**Excerpted passage:**
^^^^^^^^^^^^^^^^
The experts were presented with written guidelines and the following materials: (1) a file including the verb classes, their original members from Korhonen et al. [15] and the new candidates to be reviewed (Table 3); (2) an Excel spreadsheet for recording the updated index of the class for each verb based on the manual revision of the class candidates, (3) 30 example sentences drawn from the corpus used in the experiment representing the 10 most frequent dependency contexts for each verb. The guidelines instructed the experts to verify whether the new candidate verbs were similar in terms of their meaning as well as syntactic patterns to the existing member verbs in the original classification. The 30 example sentences provided were meant to facilitate the review process by illustrating how a given verb is used in biomedical texts (keeping in mind that this may differ from its typical usage in the general language domain), i.e. the most common syntactic structures in which it appears. Based on the analysis of the semantic and syntactic behaviour of the new candidates with respect to the existing class members, the experts were asked to decide if each new candidate has been correctly assigned to a given class, or if not, whether it should be (a) reassigned to another class in the classification, (b) form a subclass within a broader existing class, or (c) should be moved to a new class altogether (along with some other misclassified verbs); or otherwise, if no appropriate class could be thought of, (d) whether it should be discarded as noise (i.e. a mistake by the classifier). Importantly, a given verb could only be assigned to a single class or subclass (i.e. soft clustering was not permitted).

Table 3 Example classes validated by experts

Qualitative analysis

After having completed the validation task, the experts compared and discussed their analyses to come up with the final classification that they agreed on. The results of the validation are presented in Table 4.

Table 4 Results of class validation by experts, for seven general scientific (General) and seven biomedical classes (Biomedical), and across the two domains (Total). Bold: the total no of correct/incorrect candidates (in %) as rated by annotators of each sub-group, and the sum of the two

The evaluation shows that over 83% of the new candidates generated across the two domains are valid class members, and in each of the 14 classes individually the majority of novel classifications are correct. From the total number of 166 novel candidates, 139 were judged as correct, which demonstrates that our automatic method can be used as a highly accurate starting point for the creation of BioVerbNet.
^^^^^^^^^^^^^^^^
Answer the following from the passage on expert validation of verb classes:
(a) How many example sentences from the corpus were the experts given for each verb?
(b) Of the total number of novel candidates, how many were judged correct?
(c) How many classes or subclasses could a given verb be assigned to?

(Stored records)
^^^^^^^^^^^^^^^^
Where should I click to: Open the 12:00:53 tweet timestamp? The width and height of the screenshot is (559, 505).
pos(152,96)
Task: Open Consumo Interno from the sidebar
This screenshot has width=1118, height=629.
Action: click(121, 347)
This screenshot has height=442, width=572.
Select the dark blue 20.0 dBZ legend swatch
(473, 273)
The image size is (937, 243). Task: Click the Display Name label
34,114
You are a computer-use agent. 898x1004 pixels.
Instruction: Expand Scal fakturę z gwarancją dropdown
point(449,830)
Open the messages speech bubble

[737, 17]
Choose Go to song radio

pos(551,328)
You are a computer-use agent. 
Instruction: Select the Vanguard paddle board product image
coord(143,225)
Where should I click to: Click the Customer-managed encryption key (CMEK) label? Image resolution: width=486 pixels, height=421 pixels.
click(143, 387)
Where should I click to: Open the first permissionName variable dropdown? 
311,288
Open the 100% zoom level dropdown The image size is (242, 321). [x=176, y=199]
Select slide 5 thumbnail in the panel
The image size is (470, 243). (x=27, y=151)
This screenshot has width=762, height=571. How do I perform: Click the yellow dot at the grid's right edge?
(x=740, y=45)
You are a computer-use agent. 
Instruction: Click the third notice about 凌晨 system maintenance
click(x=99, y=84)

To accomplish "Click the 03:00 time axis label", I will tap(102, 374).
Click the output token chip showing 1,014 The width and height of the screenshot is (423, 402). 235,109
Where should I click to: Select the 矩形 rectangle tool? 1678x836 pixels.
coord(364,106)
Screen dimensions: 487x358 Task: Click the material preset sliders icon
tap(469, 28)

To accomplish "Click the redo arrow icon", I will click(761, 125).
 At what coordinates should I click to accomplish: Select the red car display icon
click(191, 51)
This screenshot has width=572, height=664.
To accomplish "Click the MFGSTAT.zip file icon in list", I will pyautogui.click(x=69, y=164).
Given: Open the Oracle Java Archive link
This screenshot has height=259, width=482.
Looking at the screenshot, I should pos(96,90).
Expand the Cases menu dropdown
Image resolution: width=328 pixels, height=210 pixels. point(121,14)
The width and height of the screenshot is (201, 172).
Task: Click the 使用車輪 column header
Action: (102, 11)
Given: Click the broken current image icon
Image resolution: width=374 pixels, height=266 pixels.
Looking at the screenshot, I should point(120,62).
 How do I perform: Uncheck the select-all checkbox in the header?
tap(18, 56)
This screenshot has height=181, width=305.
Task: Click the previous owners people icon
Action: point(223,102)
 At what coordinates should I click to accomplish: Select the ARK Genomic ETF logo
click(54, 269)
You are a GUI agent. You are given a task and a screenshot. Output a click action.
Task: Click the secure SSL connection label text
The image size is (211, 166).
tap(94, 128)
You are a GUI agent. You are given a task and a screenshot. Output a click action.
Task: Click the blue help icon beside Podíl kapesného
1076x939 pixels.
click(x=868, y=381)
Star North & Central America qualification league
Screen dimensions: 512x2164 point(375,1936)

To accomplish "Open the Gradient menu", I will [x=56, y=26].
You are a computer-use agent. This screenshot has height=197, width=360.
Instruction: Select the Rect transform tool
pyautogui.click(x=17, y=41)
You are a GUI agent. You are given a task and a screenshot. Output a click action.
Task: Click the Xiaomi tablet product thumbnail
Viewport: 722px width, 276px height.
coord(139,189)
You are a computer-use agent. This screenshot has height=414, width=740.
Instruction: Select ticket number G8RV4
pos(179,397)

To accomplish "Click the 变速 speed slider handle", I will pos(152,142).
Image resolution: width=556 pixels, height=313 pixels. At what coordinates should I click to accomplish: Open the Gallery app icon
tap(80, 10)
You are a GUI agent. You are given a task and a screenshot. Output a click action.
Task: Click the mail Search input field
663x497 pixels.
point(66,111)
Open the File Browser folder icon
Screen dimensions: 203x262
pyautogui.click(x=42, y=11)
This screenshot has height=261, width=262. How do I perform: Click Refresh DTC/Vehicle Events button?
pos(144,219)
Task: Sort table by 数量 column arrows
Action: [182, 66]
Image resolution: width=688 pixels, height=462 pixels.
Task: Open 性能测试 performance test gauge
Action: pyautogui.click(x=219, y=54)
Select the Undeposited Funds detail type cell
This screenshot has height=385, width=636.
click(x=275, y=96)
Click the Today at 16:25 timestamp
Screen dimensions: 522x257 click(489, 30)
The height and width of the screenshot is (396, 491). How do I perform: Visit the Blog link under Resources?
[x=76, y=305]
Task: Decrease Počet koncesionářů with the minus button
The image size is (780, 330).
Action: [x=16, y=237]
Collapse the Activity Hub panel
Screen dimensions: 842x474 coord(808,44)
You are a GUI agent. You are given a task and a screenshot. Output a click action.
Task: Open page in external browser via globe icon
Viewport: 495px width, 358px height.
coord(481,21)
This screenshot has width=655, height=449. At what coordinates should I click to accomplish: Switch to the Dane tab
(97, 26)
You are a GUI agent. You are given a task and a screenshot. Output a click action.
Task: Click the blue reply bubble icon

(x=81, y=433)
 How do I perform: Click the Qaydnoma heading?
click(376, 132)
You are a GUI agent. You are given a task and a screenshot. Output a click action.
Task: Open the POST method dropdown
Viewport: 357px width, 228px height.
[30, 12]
^^^^^^^^^^^^^^^^
**Reply:**
(a) 30 example sentences.
(b) 139 of the 166 novel candidates.
(c) Only a single class or subclass.